The stockholder rights plan, often referred to as a “poison pill,” is intended to make the takeover of the targeted firm via the acquisition of additional shares less palatable to the potential bidder.

Talbots’ newly adopted plan distributes one common stock purchase right as a dividend on each outstanding share of the company’s common stock. The rights under the plan become exercisable if any person or group acquires 10 percent or more of Talbots common stock, or, in the case of any person or group that currently owns 10 percent or more of the common stock, upon the acquisition of a specified additional amount of shares by such person or group. The rights expire on Aug. 1, 2012.

The company said the board adopted the plan in response to a “recent rapid accumulation of a significant percentage” of the firm’s outstanding common stock.

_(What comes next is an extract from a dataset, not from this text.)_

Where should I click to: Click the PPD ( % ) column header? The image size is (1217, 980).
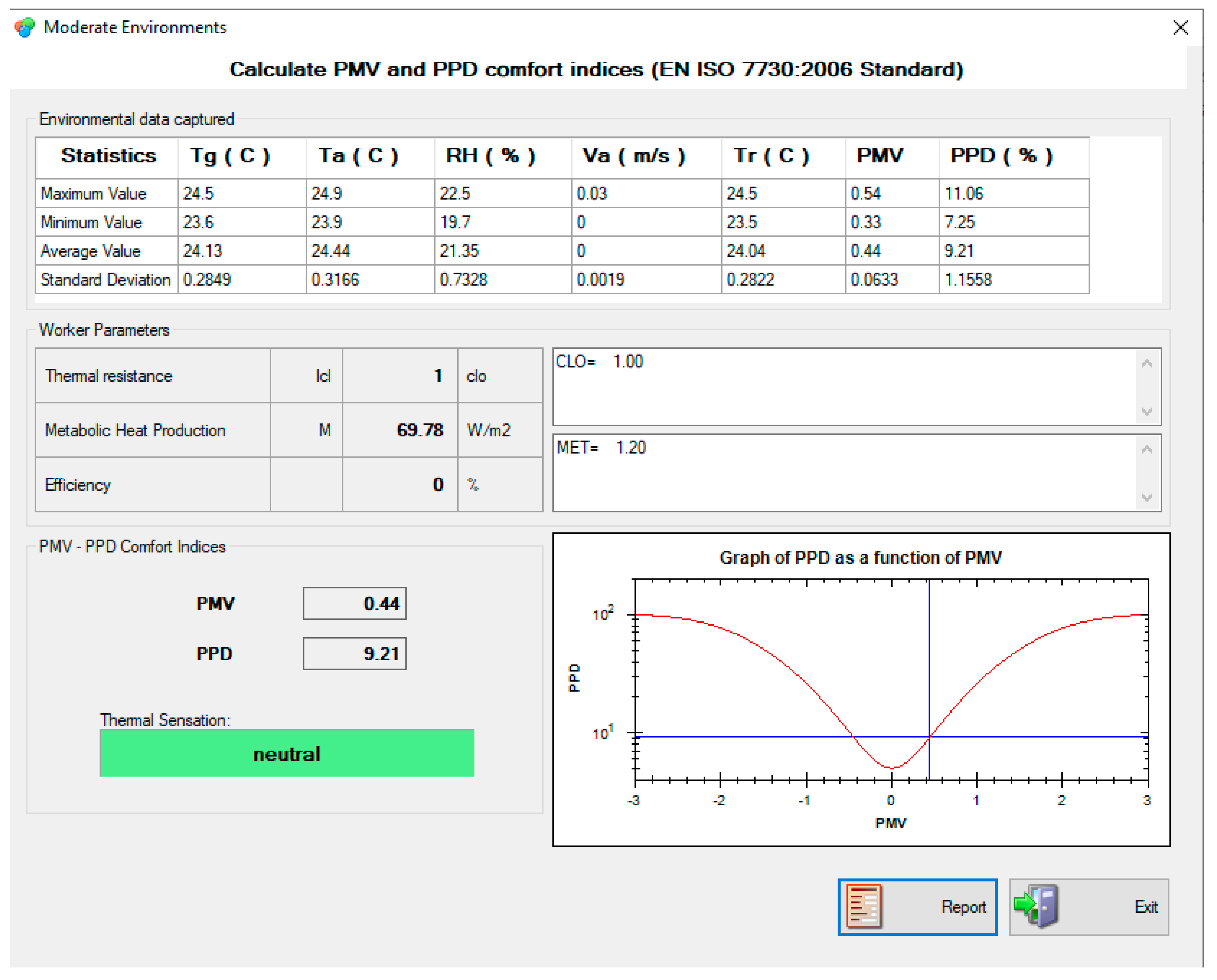click(1001, 156)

As reported, private equity buyout firm Sycamore Partners in a regulatory filing with the Securities and Exchange Commission Monday disclosed it spent $21.6 million to buy nearly 7 million shares, or 9.9 percent, of Talbots common stock between June 6 through July 28.

Shares of Talbots on Tuesday closed at $3.64, down 10.6 percent, in trading on the New York Stock Exchange. That’s compared with a 17.6 percent rise in the stock price Monday, when the shares closed at $4.07, on the possibility of a buyout by Sycamore Partners.